Controleer de inhoud van het pakket.

Draadloze LAN-interfacekaart
Tweek haak-en-lus-bevestigingen.
Acht haken
Schakel de printer uit en trek het netsnoer uit het stopcontact.
Draai de twee schroeven los en verwijder de afdekking van de sleuf.

De verwijderde afdekking wordt niet opnieuw gebruikt.
Breng de interfacekaart volledig op zijn plaats.

Ga na of de interfacekaart goed bevestigd is aan de controller-kaart.
Draai de twee schroeven vast om de interfacekaart vast te zetten.

Verwijder het beschermpapier van de haak-en-lus-bevestigingen en plaats ze zo ver mogelijk uit elkaar bovenaan de achterzijde van de printer.

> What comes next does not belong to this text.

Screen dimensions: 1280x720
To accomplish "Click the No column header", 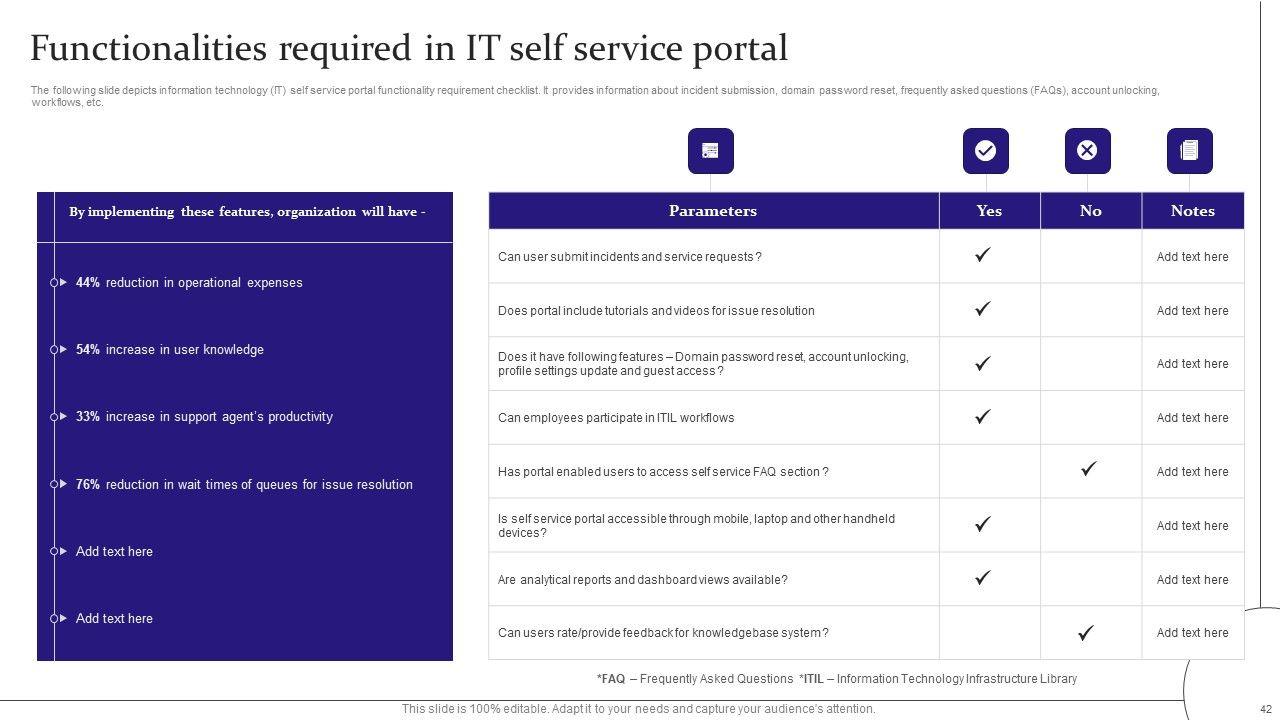I will coord(1090,211).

Controleer of de haak-en-lus-bevestigingen zich niet over schroefopeningen of voegen in de printerbehuizing bevinden.
Verwijder het beschermpapier van de antennes en bevestig de antennes rechtop aan de haak-en-lus-bevestigingen. Verbind de antenne die van de zwarte ferrietkern komt aan de rechterkant van de achterzijde van de printer.

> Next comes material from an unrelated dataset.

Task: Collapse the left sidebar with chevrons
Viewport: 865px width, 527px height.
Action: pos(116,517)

: Het bovenste uiteinde van de antennes moet ten minste 4 cm (1.6 inches) boven de printerbehuizing uitsteken.
Verwijder het beschermpapier van de vier haken en bevestig de haken dan uniform gespreid boven de concave zone van de achterzijde van de printer.

Extra haken zijn reserveaccessoires.
Zet de kabels vast met de vier haken. Maak in de kabel van de rechterantenne een lus zoals afgebeeld.

: De lus moet een diameter hebben van ten minste 1 cm (0.4 inches).
Steek het netsnoer in het stopcontact en zet de printer aan.
Druk de configuratiepagina af om na te gaan of de interface-eenheid op de juiste manier is bevestigd.
![]()
Bevestig dat de kaart correct is geïnstalleerd door de configuratiepagina af te drukken. Als deze correct is geïnstalleerd, zal "Draadloos LAN" verschijnen voor "Apparaatverbinding" op de configuratiepagina.
Als de kaart niet correct is geïnstalleerd, herhaal dan de procedure vanaf stap 2. Als de kaart ook bij een nieuwe installatiepoging niet correct kan worden geïnstalleerd, neem dan contact op met uw verkoop- of servicevertegenwoordiger.
Voor informatie over het afdrukken van de configuratiepagina, zie de Verkorte Installatiehandleiding.
Als u een haak moet openen, grijpt u de tab van de haak vast, tilt u die een weinig op en opent u vervolgens de haak.

Voordat u de kaart gebruikt, moet u de instellingen vanuit het printerbedieningspaneel configureren. Raadpleeg "Configuratie draadloos LAN" voor details.